• [Text under study]:
= Beginning of Section =
TRENTON – After exasperated lawmakers demanded action on setting up rules for workplace impairment recognition experts required as part of legalizing recreational marijuana, the state’s cannabis regulators offered assurances it’s a priority, though still no timetable.

The Cannabis Regulatory Commission offered an update on its progress at its monthly meeting last week, recapping months of meetings and research and acknowledging the topic’s importance.

CRC Chief Counsel Christopher Riggs said work on setting the standards for workplace impairment recognition experts, or WIREs, began last September, a month after the overall regulations for legal adult-use sales were adopted.

The legalization law directs the CRC to try to cooperate with the Police Training Commission on WIRE regulations, but Riggs said by November it was obvious there would be an issue with that.

“At that time, we were informed that the Police Training Commission does not train drug recognition experts for law enforcement, and they don’t train WIREs either,” Riggs said.
= End of Section =
• [Entries provided]:
= Beginning of Section =
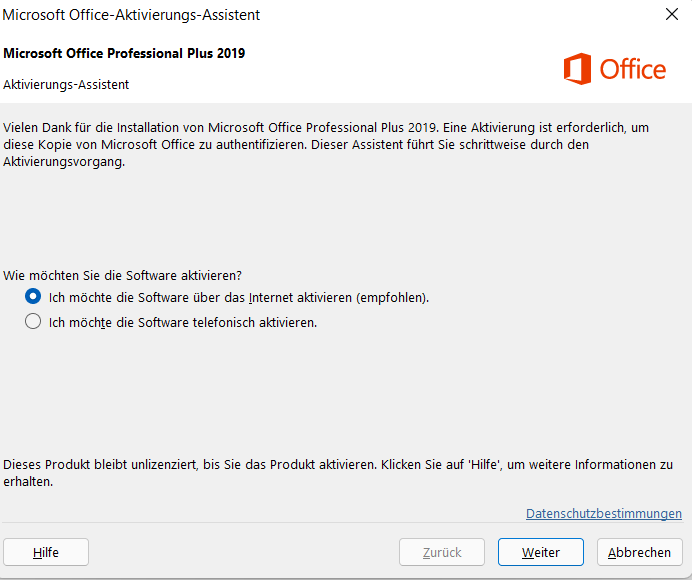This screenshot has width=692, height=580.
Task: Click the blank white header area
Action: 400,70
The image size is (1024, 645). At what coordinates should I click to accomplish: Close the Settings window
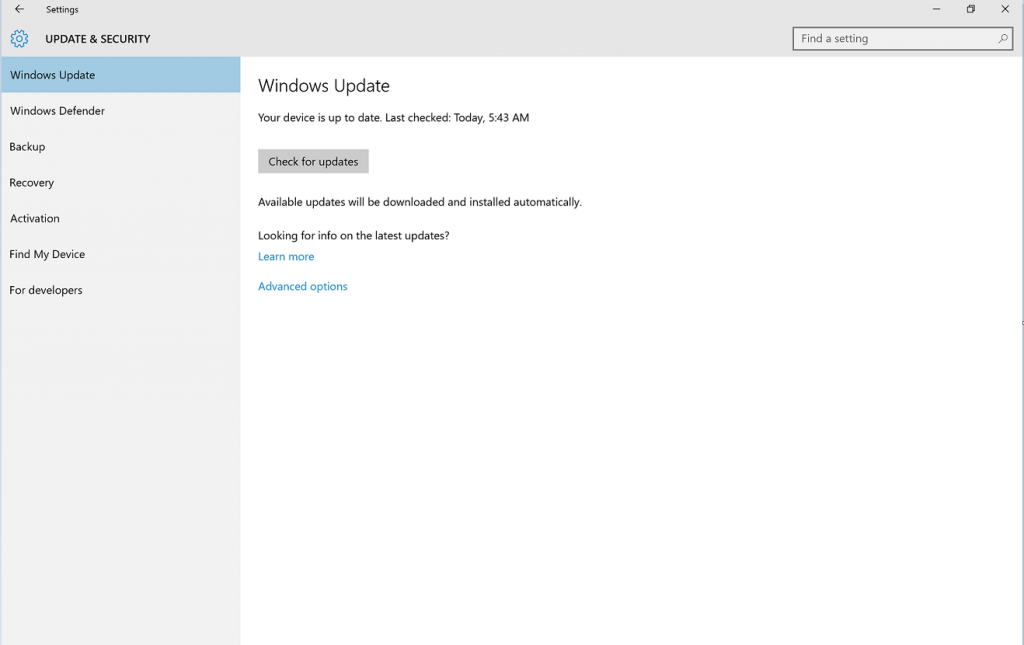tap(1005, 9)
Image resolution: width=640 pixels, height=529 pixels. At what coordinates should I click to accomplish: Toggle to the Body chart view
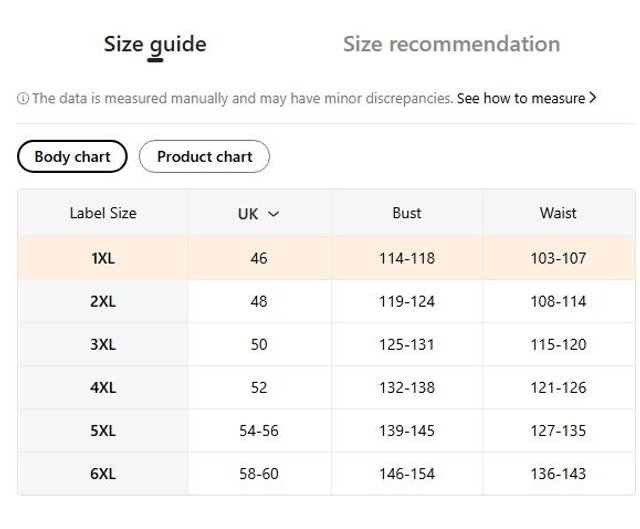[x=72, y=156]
= End of Section =
= Beginning of Section =
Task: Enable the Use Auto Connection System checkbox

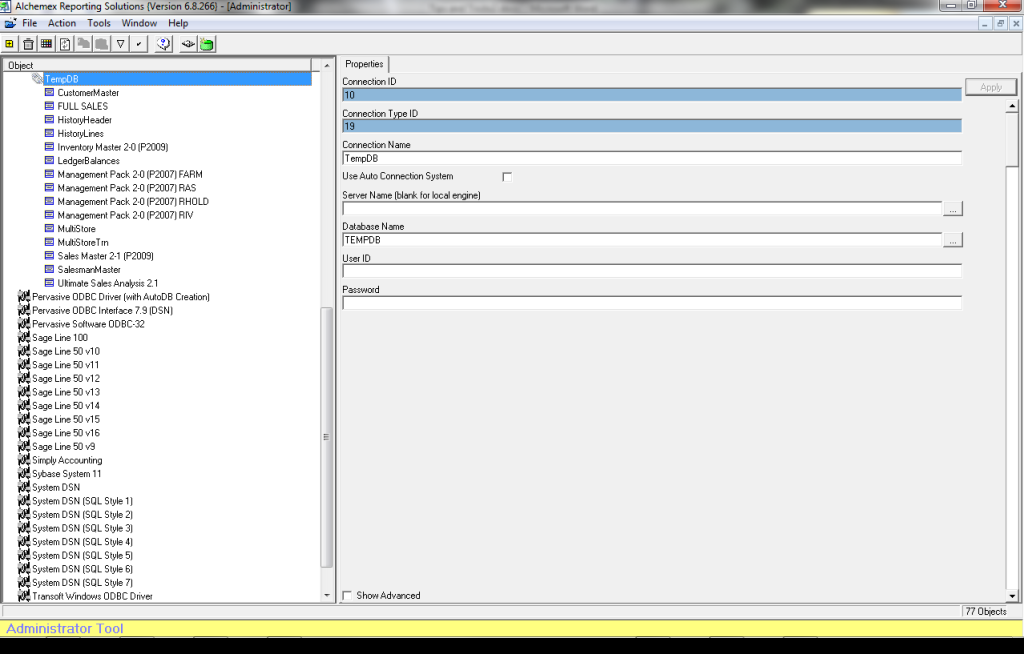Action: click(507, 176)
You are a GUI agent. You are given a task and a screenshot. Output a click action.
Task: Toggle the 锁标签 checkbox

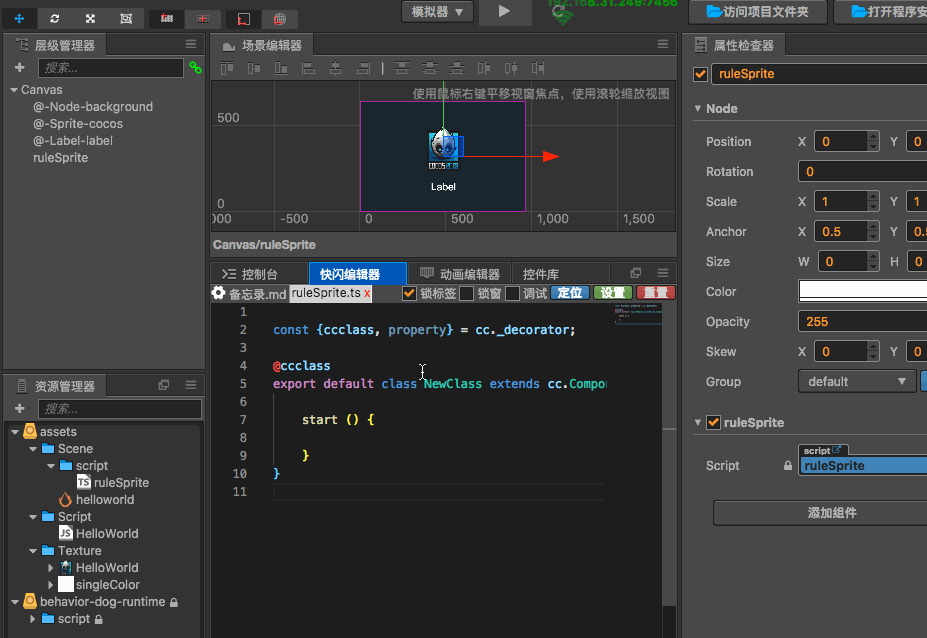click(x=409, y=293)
= End of Section =
= Beginning of Section =
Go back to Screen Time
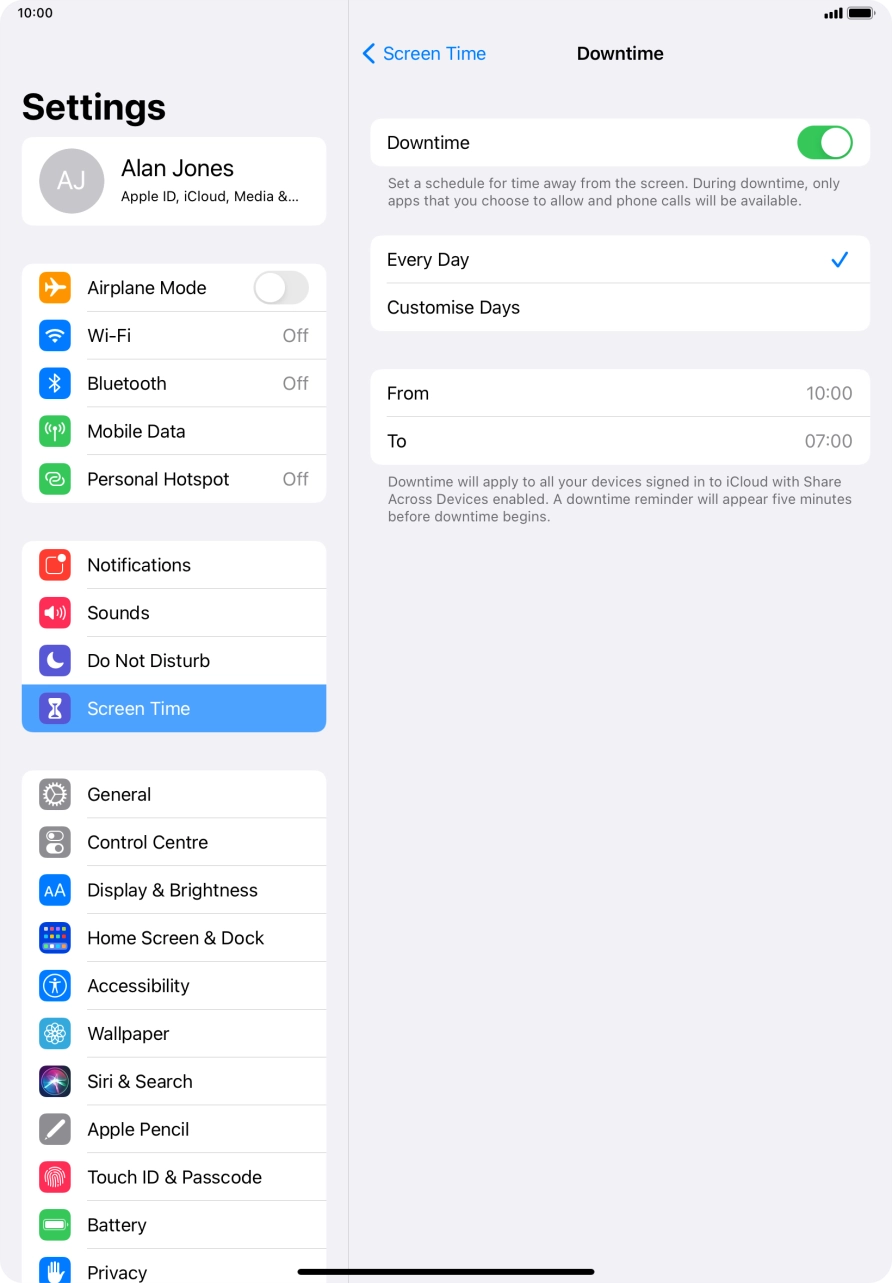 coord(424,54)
= End of Section =
• [Task item]: In the article on workplace impairment recognition experts, when did the Cannabis Regulatory Commission begin work on the WIRE standards?

• [Answer to this task]: Last September, a month after the overall regulations for legal adult-use sales were adopted.